Bullying is no joke. When an adult labels a child a bully, they need to make sure they have all the facts. Other children are watching.
Sadly, most of us adults have experienced bullying in one form or another, at some point of our childhood or adolescence and fully understand the hurtful mark it can leave.
I never took a school bus as a kid. My Dad drove me until I was old enough to walk on my own. I went to catholic school. I wore a white blouse, red sweater, pleated skirt, navy knee-socks and a sturdy shoe, every day. No sneakers. Sneakers were for gym class, worn in the gym; only.

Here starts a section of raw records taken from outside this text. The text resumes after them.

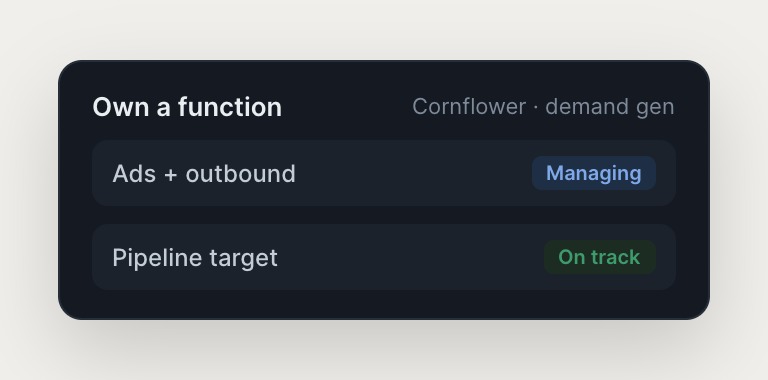Click the empty space inside Pipeline target row
Image resolution: width=768 pixels, height=380 pixels.
click(410, 257)
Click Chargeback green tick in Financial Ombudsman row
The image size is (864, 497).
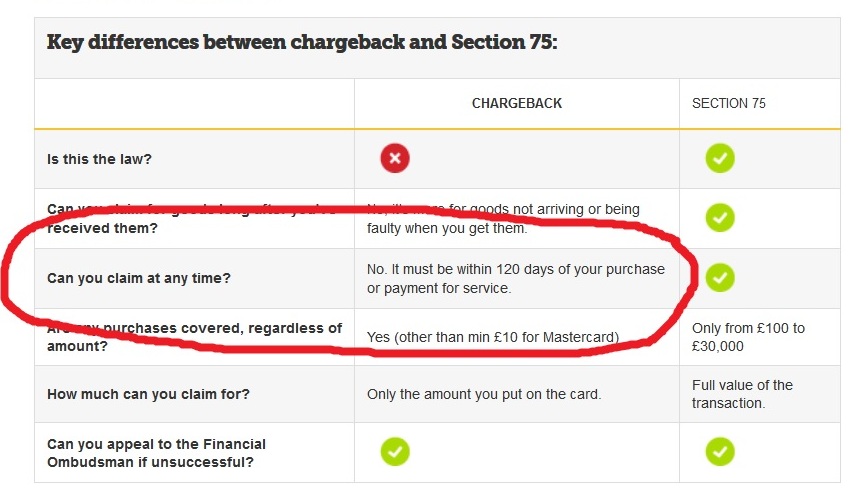pos(395,451)
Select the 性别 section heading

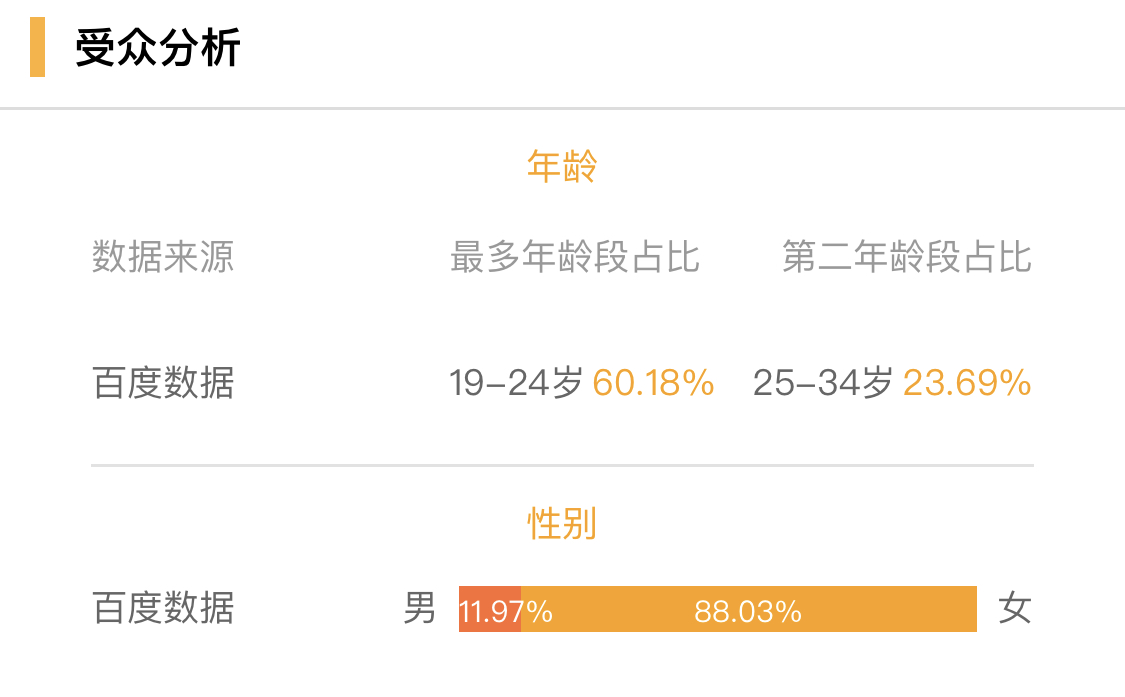click(x=562, y=523)
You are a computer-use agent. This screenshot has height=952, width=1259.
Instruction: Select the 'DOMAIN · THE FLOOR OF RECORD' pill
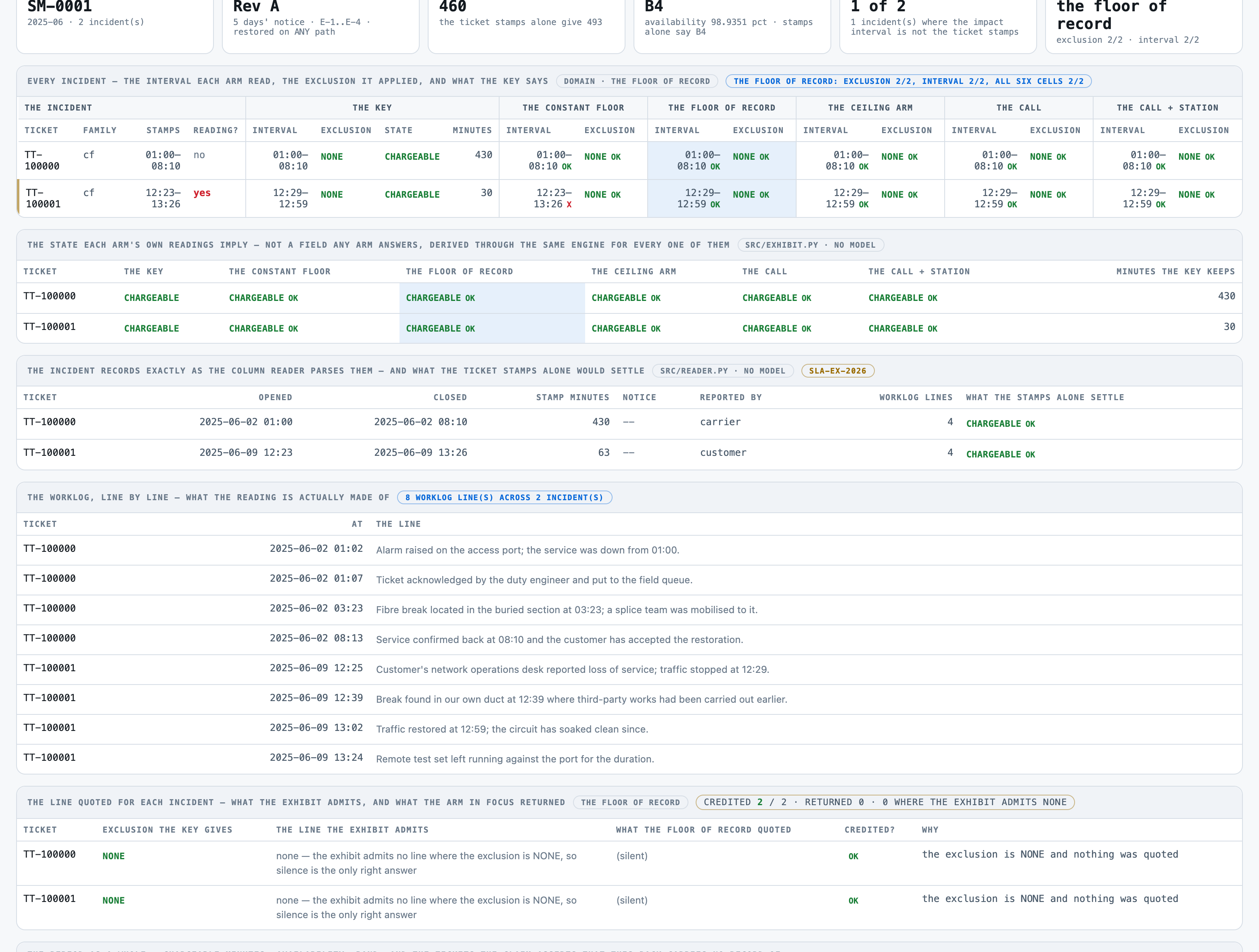637,81
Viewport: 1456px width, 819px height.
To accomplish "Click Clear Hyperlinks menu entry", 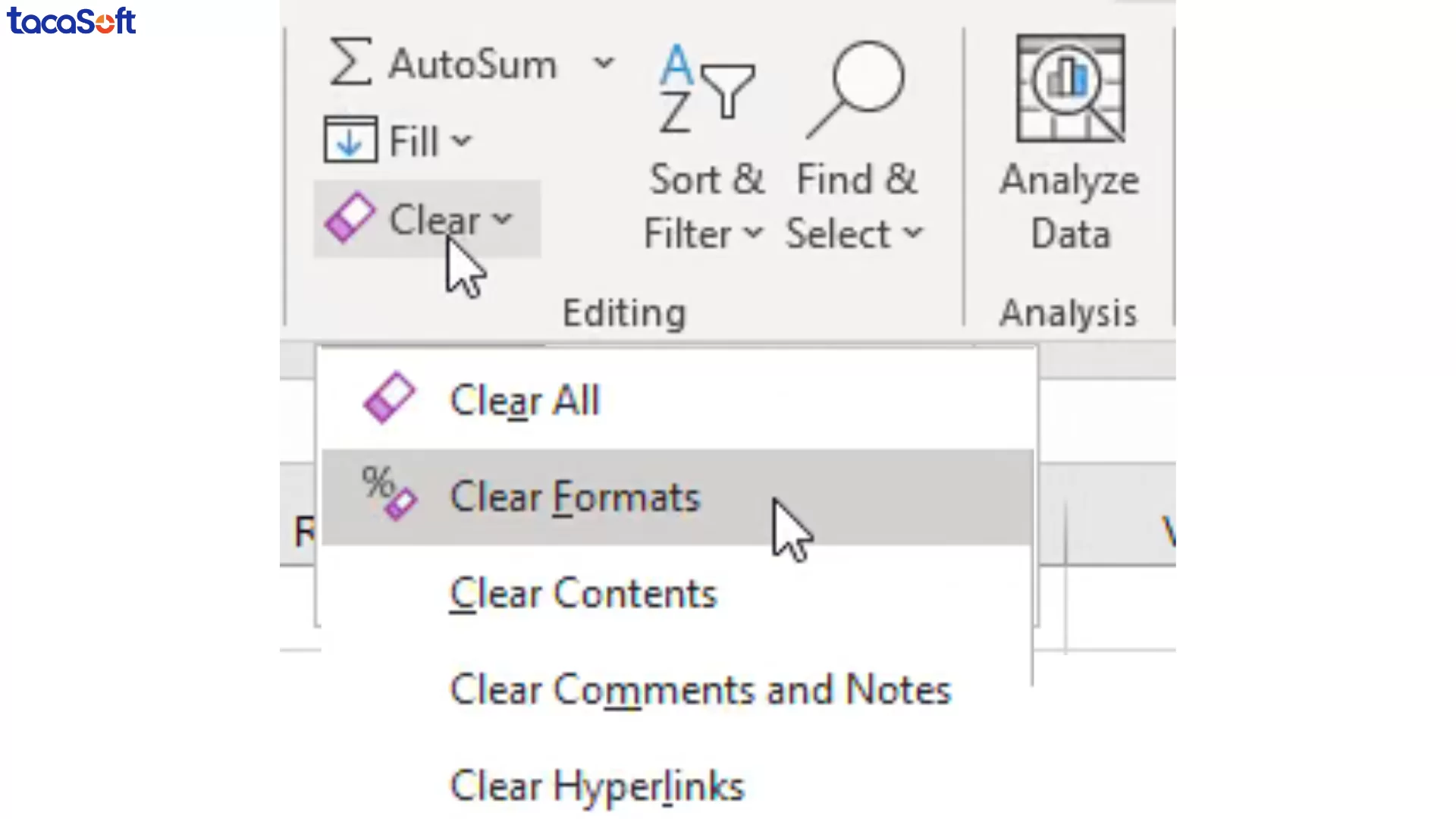I will tap(596, 786).
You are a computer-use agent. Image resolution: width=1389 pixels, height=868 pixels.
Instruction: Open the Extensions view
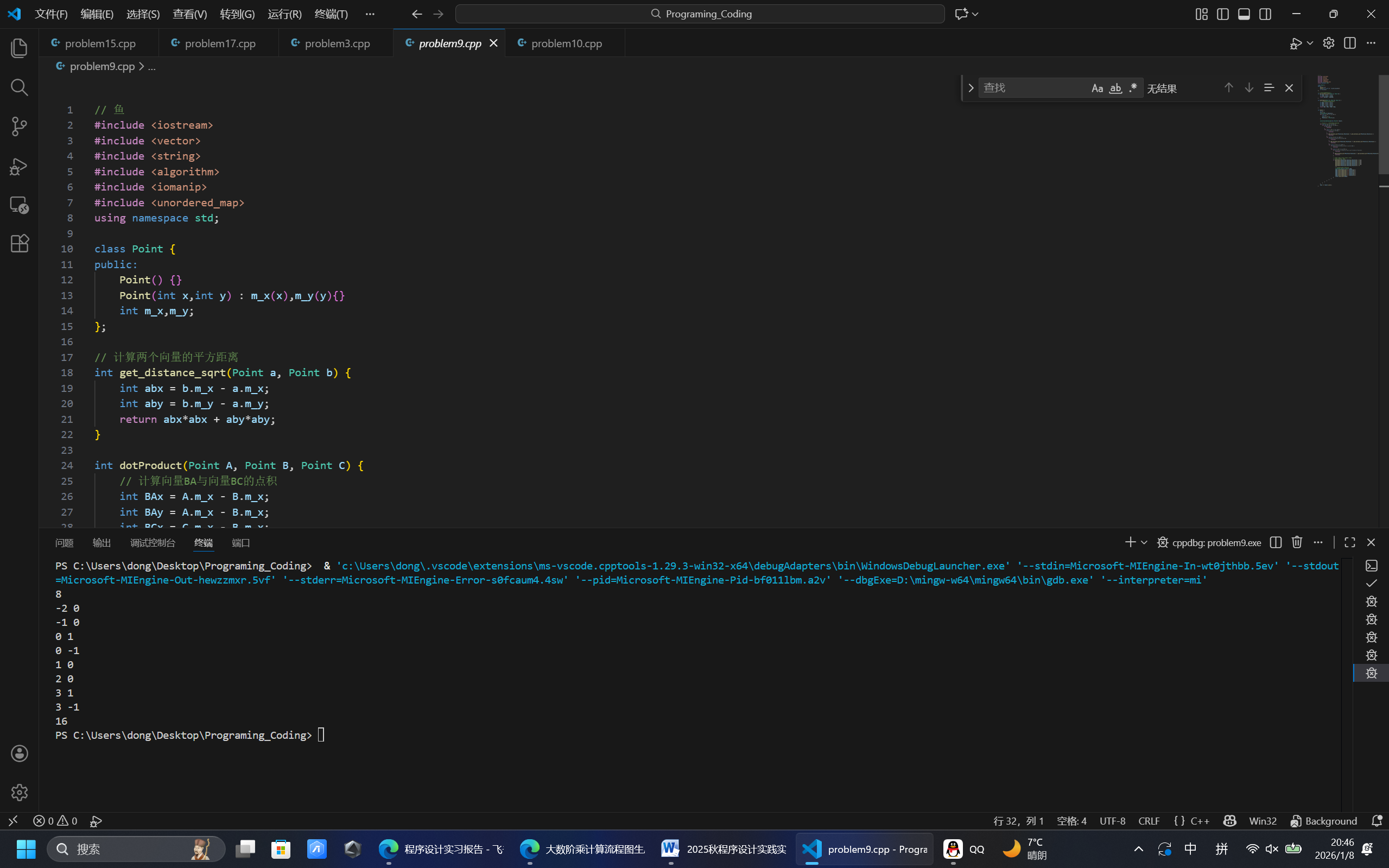tap(20, 243)
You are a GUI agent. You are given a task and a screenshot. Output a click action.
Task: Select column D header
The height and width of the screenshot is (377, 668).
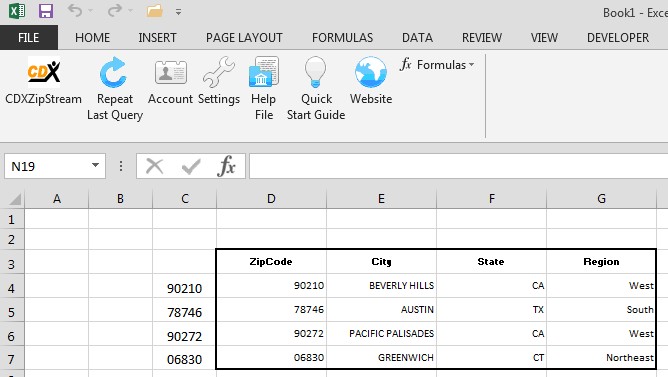[271, 199]
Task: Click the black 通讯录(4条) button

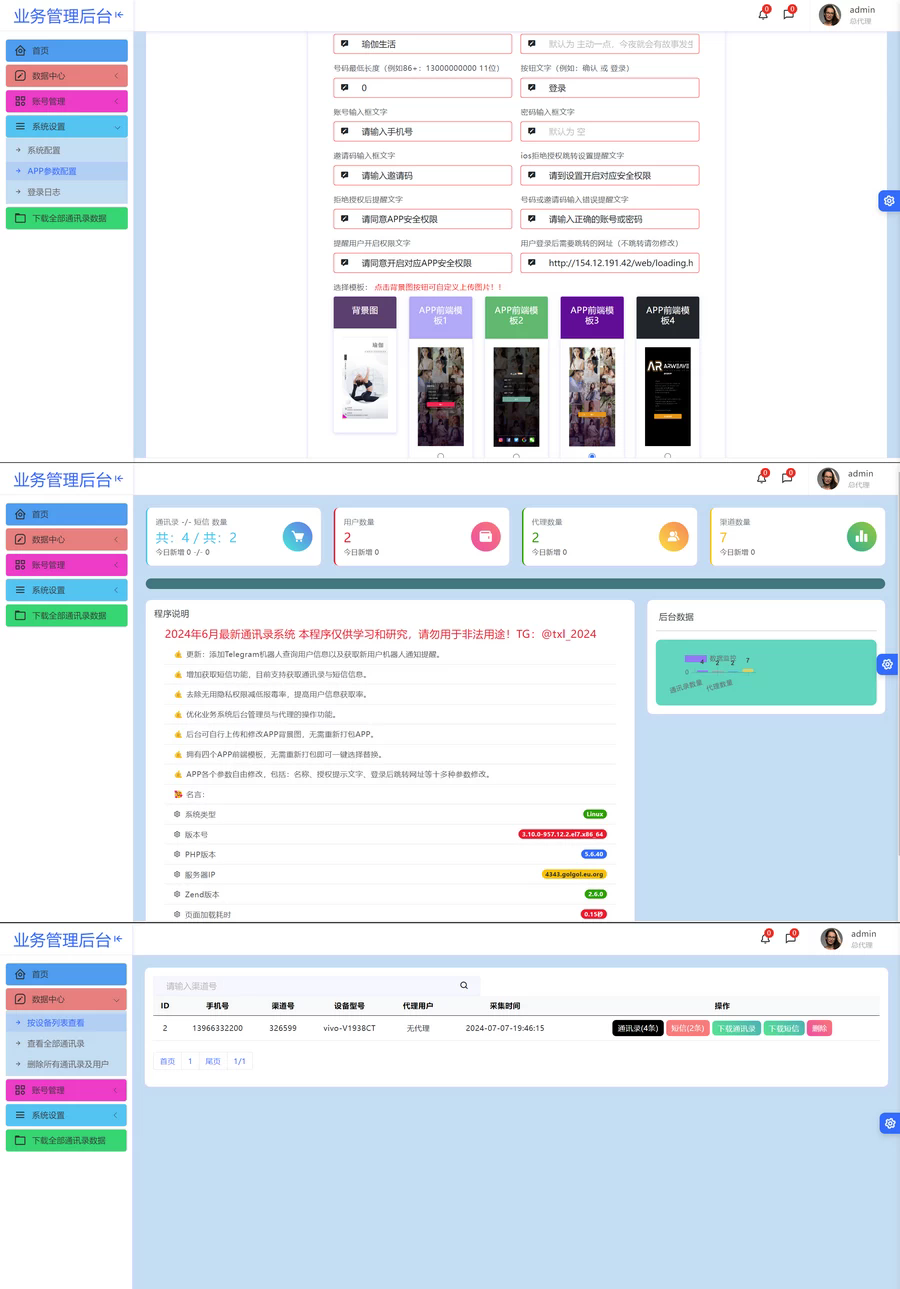Action: click(x=637, y=1028)
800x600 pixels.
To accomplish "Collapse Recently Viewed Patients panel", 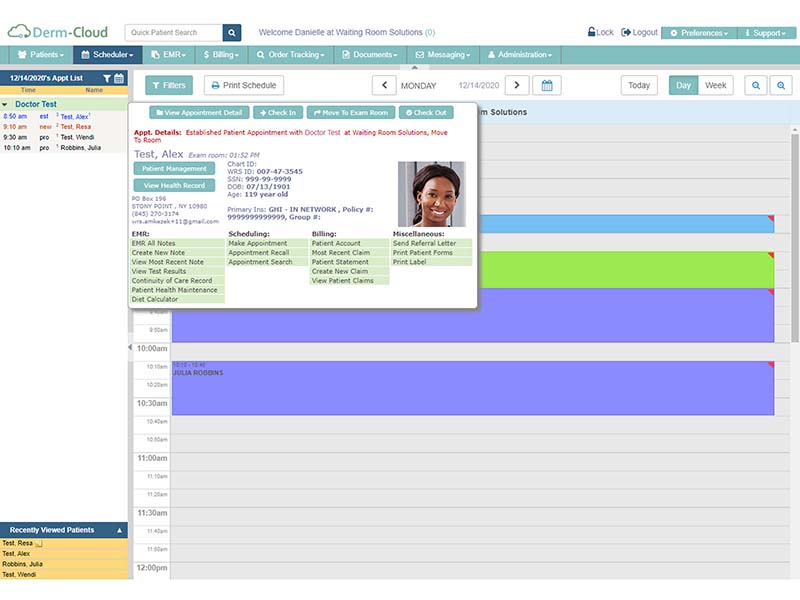I will pos(119,530).
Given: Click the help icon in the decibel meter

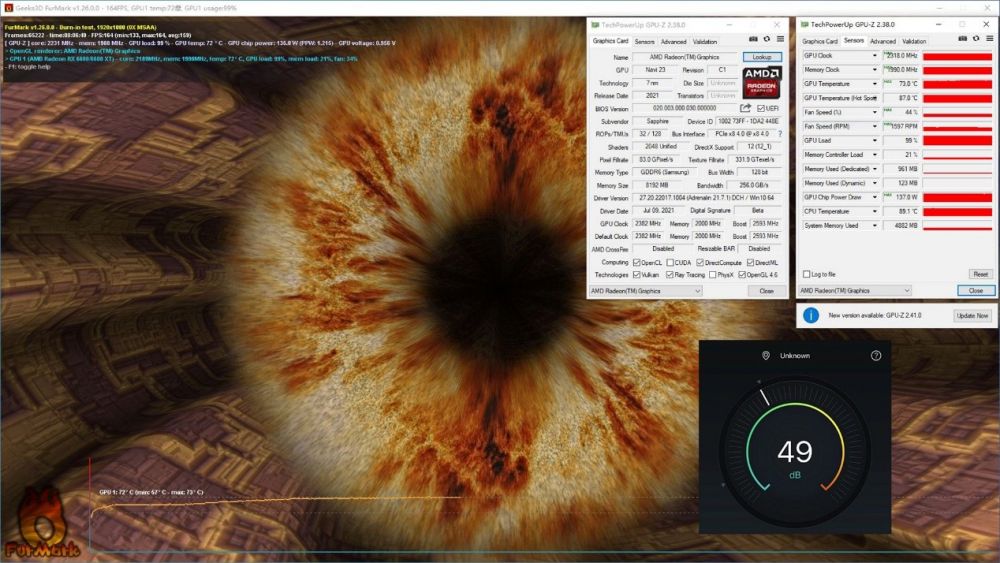Looking at the screenshot, I should click(x=876, y=355).
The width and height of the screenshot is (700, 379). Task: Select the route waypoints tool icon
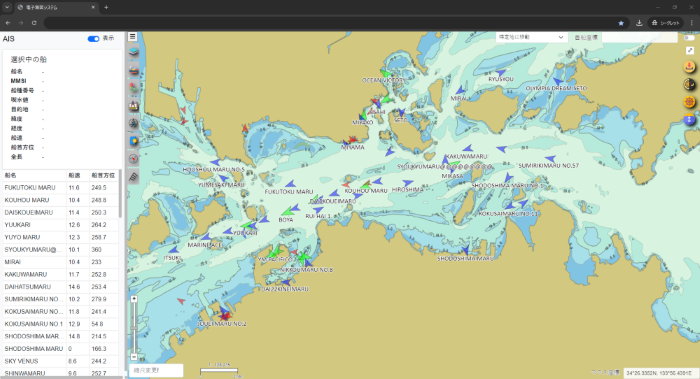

School was a long walk, about two miles from the apartment building I grew up in. I was ten or eleven when I remember clearly, two girls who followed me home daily. They were also from my school. One was in my class, the other was a year younger. The route I took included a shortcut through a wildly-overgrown, empty lot between two residential streets. The lot had a path that cut right through the streets but concealed its foot bearers. The girls kept a fair amount of distance from me until I entered the lot. Once I stepped onto the pathway, there was no turning back and as soon as I stepped onto the pathway the taunting from behind began. Each day for several days in a row they’d make hurtful remarks about how fat or ugly or stupid I was, all-the-while, using their own sturdy shoes to take turns kicking up my pleated skirt from behind. Kicking up my skirt high enough of course to reveal whatever underwear I was wearing that day.
I was embarrassed. I was humiliated. It was painful.
So painful, that on the on the fourth or fifth day of “the following”, I finally summoned up enough courage to turn and face my “tormentors”.
Everyone has their limit and sometimes you need to let people know when that limit has been reached.
It surprised me as much as them when I abruptly turned and told them to “Stop!
They laughed and continued. I warned them again and told them to “STOP!”
They didn’t.
Instinct and impulse stepped in.
There was a full-force push to the ground, a stunned look from both ends of the assault and ultimately, freedom. The younger girl ended up on the ground, crying but they never bothered me again.
The question is, who’s the bully here? Maybe to some it’s debatable. Not to me.
I know what bullying is.
I would never endorse violence but I don’t believe in allowing yourself to be taunted either. Sometimes you have to tell people to stop and when they don’t, when they keep pushing or poking or pulling at you and you give them fair-warning and they still don’t stop; you need to push or poke or pull at them back; even if you are bigger than they are.
That’s not bullying, that’s setting boundaries.
Moms and dads who fail to see (or ignore) the whole picture and mislabel this as bullying are doing their sons and daughters an injustice, not to mention, sending a dangerous message.
As parents we have an awesome responsibility to teach and guide our children.
So, Mother’s — be good to your daughters.Teach them not to push, or poke or pull at other kids because they might get pushed, or poked or pulled on– back –and that’s not bullying; that’s setting boundaries.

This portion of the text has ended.